• **EXERCISE DIRECTIONS**: Would you output all the entries below without altering a word?

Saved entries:
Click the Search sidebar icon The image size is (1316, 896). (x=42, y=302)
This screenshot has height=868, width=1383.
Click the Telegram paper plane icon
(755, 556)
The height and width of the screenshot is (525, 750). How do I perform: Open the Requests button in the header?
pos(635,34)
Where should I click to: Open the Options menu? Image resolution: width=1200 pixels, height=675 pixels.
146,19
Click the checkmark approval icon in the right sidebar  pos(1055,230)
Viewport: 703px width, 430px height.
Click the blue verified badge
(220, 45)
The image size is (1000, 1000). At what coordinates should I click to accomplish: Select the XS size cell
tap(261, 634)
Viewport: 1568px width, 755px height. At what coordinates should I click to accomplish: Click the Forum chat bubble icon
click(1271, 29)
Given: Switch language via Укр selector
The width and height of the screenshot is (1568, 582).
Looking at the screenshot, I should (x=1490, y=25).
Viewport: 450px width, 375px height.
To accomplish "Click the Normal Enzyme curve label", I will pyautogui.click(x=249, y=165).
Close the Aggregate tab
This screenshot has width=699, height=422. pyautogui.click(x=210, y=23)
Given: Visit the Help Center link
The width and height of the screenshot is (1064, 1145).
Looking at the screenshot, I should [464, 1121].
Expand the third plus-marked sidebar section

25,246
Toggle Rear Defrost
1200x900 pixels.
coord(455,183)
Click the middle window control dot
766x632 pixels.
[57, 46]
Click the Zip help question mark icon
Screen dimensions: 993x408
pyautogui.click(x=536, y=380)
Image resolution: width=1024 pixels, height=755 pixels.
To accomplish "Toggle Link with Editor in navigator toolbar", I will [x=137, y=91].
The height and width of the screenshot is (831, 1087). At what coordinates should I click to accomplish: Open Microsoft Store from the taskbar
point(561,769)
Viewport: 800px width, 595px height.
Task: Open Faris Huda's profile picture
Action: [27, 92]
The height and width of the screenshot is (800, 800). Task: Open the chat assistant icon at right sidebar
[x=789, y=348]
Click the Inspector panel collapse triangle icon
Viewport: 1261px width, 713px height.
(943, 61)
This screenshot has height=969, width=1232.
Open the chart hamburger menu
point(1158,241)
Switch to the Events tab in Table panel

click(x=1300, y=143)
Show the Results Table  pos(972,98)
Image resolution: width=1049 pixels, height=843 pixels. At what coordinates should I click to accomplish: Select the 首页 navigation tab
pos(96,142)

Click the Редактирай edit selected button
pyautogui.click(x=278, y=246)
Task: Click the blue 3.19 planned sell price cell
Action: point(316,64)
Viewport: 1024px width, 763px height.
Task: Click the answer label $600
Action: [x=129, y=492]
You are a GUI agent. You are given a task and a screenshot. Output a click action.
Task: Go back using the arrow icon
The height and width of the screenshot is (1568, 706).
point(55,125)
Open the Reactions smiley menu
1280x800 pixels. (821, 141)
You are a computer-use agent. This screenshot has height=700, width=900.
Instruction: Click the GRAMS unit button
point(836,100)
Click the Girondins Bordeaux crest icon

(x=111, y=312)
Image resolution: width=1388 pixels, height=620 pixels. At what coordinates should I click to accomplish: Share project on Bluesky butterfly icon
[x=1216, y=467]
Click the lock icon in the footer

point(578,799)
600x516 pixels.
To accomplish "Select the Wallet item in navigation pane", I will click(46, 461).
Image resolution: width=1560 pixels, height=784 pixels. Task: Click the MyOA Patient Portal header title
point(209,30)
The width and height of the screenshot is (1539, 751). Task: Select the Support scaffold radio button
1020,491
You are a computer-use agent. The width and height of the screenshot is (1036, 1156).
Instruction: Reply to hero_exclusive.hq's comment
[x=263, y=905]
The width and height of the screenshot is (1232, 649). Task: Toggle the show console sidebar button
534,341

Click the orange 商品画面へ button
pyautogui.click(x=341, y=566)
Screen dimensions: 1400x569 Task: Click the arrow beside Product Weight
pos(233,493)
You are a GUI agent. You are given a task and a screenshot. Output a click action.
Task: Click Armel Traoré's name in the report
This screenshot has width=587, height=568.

• **ANSWER BELOW**:
Click the Search sidebar icon The image size is (1316, 896). (x=42, y=302)
This screenshot has height=868, width=1383.
Click the Telegram paper plane icon
(755, 556)
The height and width of the screenshot is (525, 750). How do I perform: Open the Requests button in the header?
pos(635,34)
Where should I click to: Open the Options menu? Image resolution: width=1200 pixels, height=675 pixels.
146,19
Click the checkmark approval icon in the right sidebar  pos(1055,230)
Viewport: 703px width, 430px height.
Click the blue verified badge
(220, 45)
The image size is (1000, 1000). At what coordinates should I click to accomplish: Select the XS size cell
tap(261, 634)
Viewport: 1568px width, 755px height. At what coordinates should I click to accomplish: Click the Forum chat bubble icon
click(1271, 29)
Given: Switch language via Укр selector
The width and height of the screenshot is (1568, 582).
Looking at the screenshot, I should (x=1490, y=25).
Viewport: 450px width, 375px height.
To accomplish "Click the Normal Enzyme curve label", I will pyautogui.click(x=249, y=165).
Close the Aggregate tab
This screenshot has width=699, height=422. pyautogui.click(x=210, y=23)
Given: Visit the Help Center link
The width and height of the screenshot is (1064, 1145).
Looking at the screenshot, I should [464, 1121].
Expand the third plus-marked sidebar section

25,246
Toggle Rear Defrost
1200x900 pixels.
coord(455,183)
Click the middle window control dot
766x632 pixels.
[57, 46]
Click the Zip help question mark icon
Screen dimensions: 993x408
pyautogui.click(x=536, y=380)
Image resolution: width=1024 pixels, height=755 pixels.
To accomplish "Toggle Link with Editor in navigator toolbar", I will [x=137, y=91].
The height and width of the screenshot is (831, 1087). At what coordinates should I click to accomplish: Open Microsoft Store from the taskbar
point(561,769)
Viewport: 800px width, 595px height.
Task: Open Faris Huda's profile picture
Action: [27, 92]
The height and width of the screenshot is (800, 800). Task: Open the chat assistant icon at right sidebar
[x=789, y=348]
Click the Inspector panel collapse triangle icon
Viewport: 1261px width, 713px height.
(943, 61)
This screenshot has height=969, width=1232.
Open the chart hamburger menu
point(1158,241)
Switch to the Events tab in Table panel

click(x=1300, y=143)
Show the Results Table  pos(972,98)
Image resolution: width=1049 pixels, height=843 pixels. At what coordinates should I click to accomplish: Select the 首页 navigation tab
pos(96,142)

Click the Редактирай edit selected button
pyautogui.click(x=278, y=246)
Task: Click the blue 3.19 planned sell price cell
Action: point(316,64)
Viewport: 1024px width, 763px height.
Task: Click the answer label $600
Action: [x=129, y=492]
You are a GUI agent. You are given a task and a screenshot. Output a click action.
Task: Go back using the arrow icon
The height and width of the screenshot is (1568, 706).
point(55,125)
Open the Reactions smiley menu
1280x800 pixels. (821, 141)
You are a computer-use agent. This screenshot has height=700, width=900.
Instruction: Click the GRAMS unit button
point(836,100)
Click the Girondins Bordeaux crest icon

(x=111, y=312)
Image resolution: width=1388 pixels, height=620 pixels. At what coordinates should I click to accomplish: Share project on Bluesky butterfly icon
[x=1216, y=467]
Click the lock icon in the footer

point(578,799)
600x516 pixels.
To accomplish "Select the Wallet item in navigation pane", I will click(46, 461).
Image resolution: width=1560 pixels, height=784 pixels. Task: Click the MyOA Patient Portal header title
point(209,30)
The width and height of the screenshot is (1539, 751). Task: Select the Support scaffold radio button
1020,491
You are a computer-use agent. The width and height of the screenshot is (1036, 1156).
Instruction: Reply to hero_exclusive.hq's comment
[x=263, y=905]
The width and height of the screenshot is (1232, 649). Task: Toggle the show console sidebar button
534,341

Click the orange 商品画面へ button
pyautogui.click(x=341, y=566)
Screen dimensions: 1400x569 Task: Click the arrow beside Product Weight
pos(233,493)
You are a GUI agent. You are given a task and a screenshot. Output a click action.
Task: Click Armel Traoré's name in the report
This screenshot has width=587, height=568.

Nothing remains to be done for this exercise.